A regular expression or regex lets you perform the advanced text operations matching, searching, tokenizing, and replacing.
To begin, why would you ever want to use regexes? This is definitely something you’ll want to be careful about. The syntax of a regular expression can easily take several minutes to study even when it only has about 20 characters. Beyond that, and you’ll probably need to create some diagrams to understand what it means. Just one little character can drastically change the meaning.
To say that a regex is terse would be a big understatement. But this terseness is also its biggest strength. It can pack a lot of subtle meaning into what may at first look what you would get if a cat walked across your keyboard. Yeah, regexes can be cryptic.
Here’s the four basic uses that I’d consider for a regex.
- If you have a short string or piece of text and need to verify if it matches a known good pattern, then depending on the complexity of the pattern, a regex might be a good idea. Be careful though, I’ve seen regular expressions that try to validate email addresses get completely out of control.
- If you have a long string, and this could even be a text file, that you want to search for some pattern either to find the pattern or just determine if it exists, then you could find a regex useful.
- If you have a string that you want to divide into several smaller strings based on one or more patterns then you might want to use a regex. This is called tokenizing.
- If you want to not just find some matching text but then replace it with something else, then a regex could help.
There are no hard rules that I can give you for when to use a regex in your code. I consider regular expressions all the time and I can tell you that I rarely use them. I think where they really shine is when the pattern needs to be configurable.
Listen to the full episode for more or you can also read the full transcript below.
Transcript
There’s a lot of details involved that would make all the stars and parenthesis of the function pointer episodes look downright simple by comparison. So there’s no way I can read exact regular expressions to you. I’ll try to focus on just the concepts and highlight just a few of the special characters so you can get an idea of what you can do with regular expressions.
I’ll start referring to a regular expression as a regex. Some people might pronounce this as rejex. I keep the hard G from regular and say regex.

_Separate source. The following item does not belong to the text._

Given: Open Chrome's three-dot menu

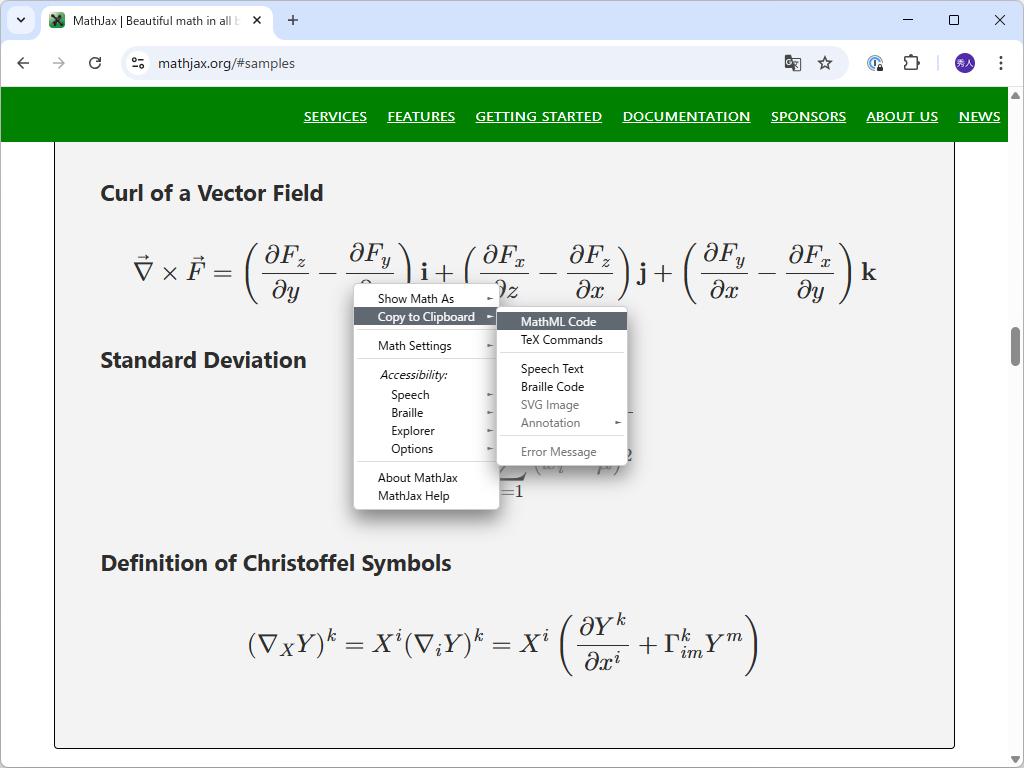Looking at the screenshot, I should click(x=1001, y=62).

To begin, why would you ever want to use regexes? This is definitely something you’ll want to be careful about. The syntax of a regular expression can easily take several minutes to study when it only has about 20 characters. Beyond that, and you’ll probably need to create some diagrams to understand what it means. Just one little character can drastically change the meaning.

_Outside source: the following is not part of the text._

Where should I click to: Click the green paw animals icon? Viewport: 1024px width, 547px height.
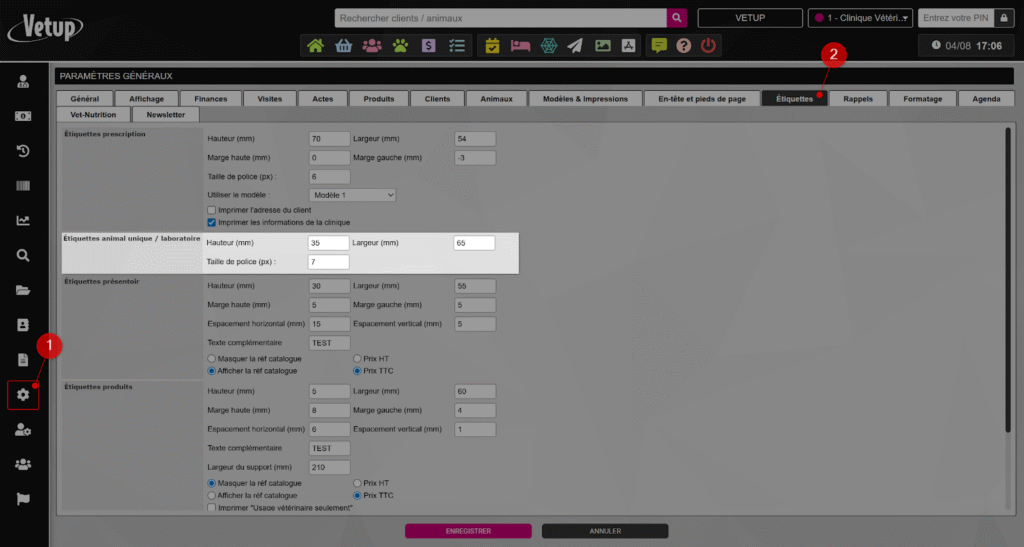(x=400, y=45)
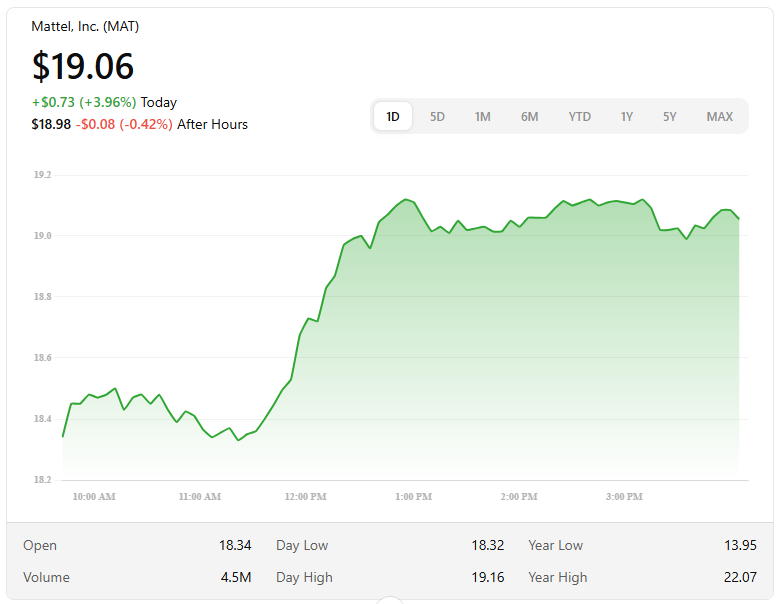Select the Open value 18.34

coord(235,545)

To say that a regex is terse would be a big understatement. But this terseness is also its biggest strength. It can pack a lot of subtle meaning into what may at first look what you would get if a cat walked across your keyboard. Yeah, regexes can be cryptic. That’s the word I was looking for.
Here’s the four basic uses that I’d consider for a regex.

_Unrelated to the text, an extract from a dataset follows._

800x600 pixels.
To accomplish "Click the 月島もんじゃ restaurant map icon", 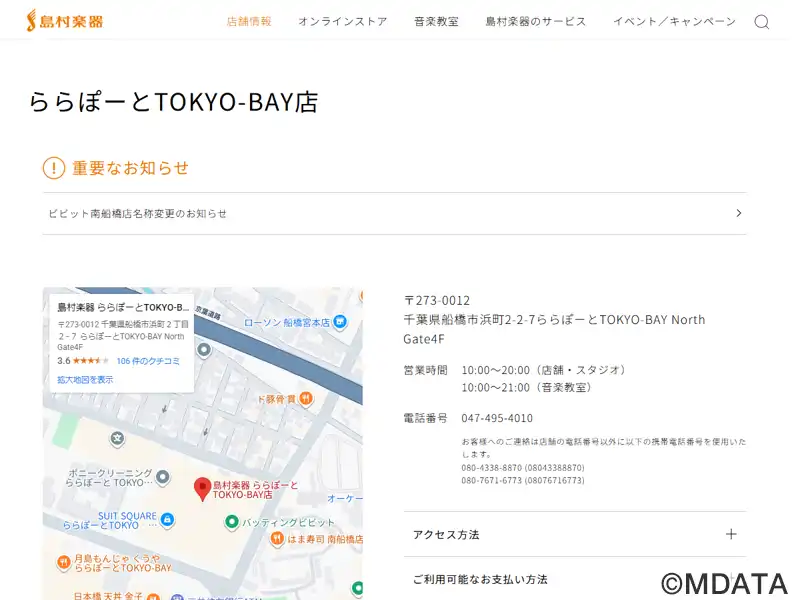I will [63, 562].
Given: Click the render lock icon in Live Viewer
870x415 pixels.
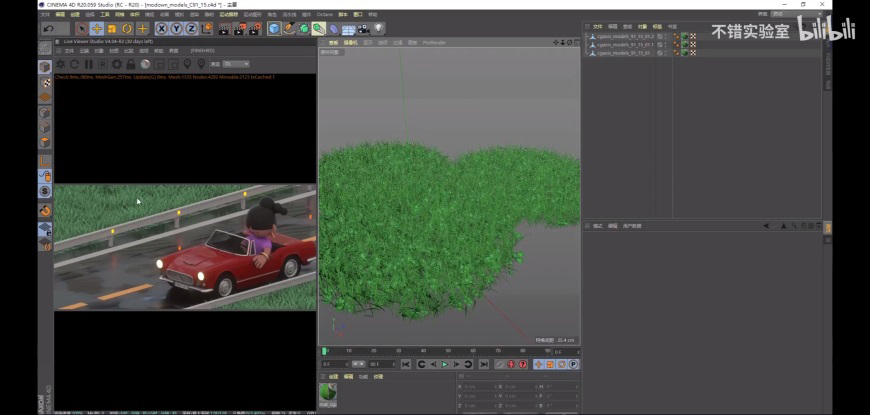Looking at the screenshot, I should (132, 64).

◦ #1 If you have a short string or piece of text and need to verify if it matches a known good pattern, then depending on the complexity of the pattern, a regex might be a good idea. Be careful though, I’ve seen regular expressions that try to validate email addresses get completely out of control.
◦ #2 If you have a long string, and this could even be a text file, that you want to search for some pattern either to find the pattern or just determine if it exists, then you could find a regex useful.
◦ #3 If you have a string that you want to divide into several smaller strings based on one or more patterns then you might want to use a regex. This is called tokenizing.
◦ #4 If you want to not just find some matching text but then replace it with something else, then a regex could help.
There are no hard rules that I can give you for when to use a regex in your code. I consider regular expressions all the time and I can tell you that I rarely use them. I think where they really shine is when the pattern needs to be configurable. I’ll explain what I mean right after this message from our sponsor.
A lot of books will give you an example of using a regex to match HTML or XML tags and while this could be legitimate, I think it leads developers into thinking that regular expressions are good at this sort of thing.
Let me be clear, if you have a complicated file with lots of unknown structure, then trying to parse this with regular expressions is a bad idea. If you need to parse it, then use a parser. Even if this means you have to write your own.
I think a regex is much better suited for smaller tactical work and even then, you should only use it when the flexibility that you get from using a regex is critical.
I mentioned letting a regex be configurable. You really need to consider who the user is though that could possibly make changes. I’m not talking about your average computer user. I’m not even talking about most people we would consider to be “really good” with computers. I’m more talking about the one person in your whole company who might be able to understand them. Or the one person from your school who spent every waking moment at the computer, doing programming that is.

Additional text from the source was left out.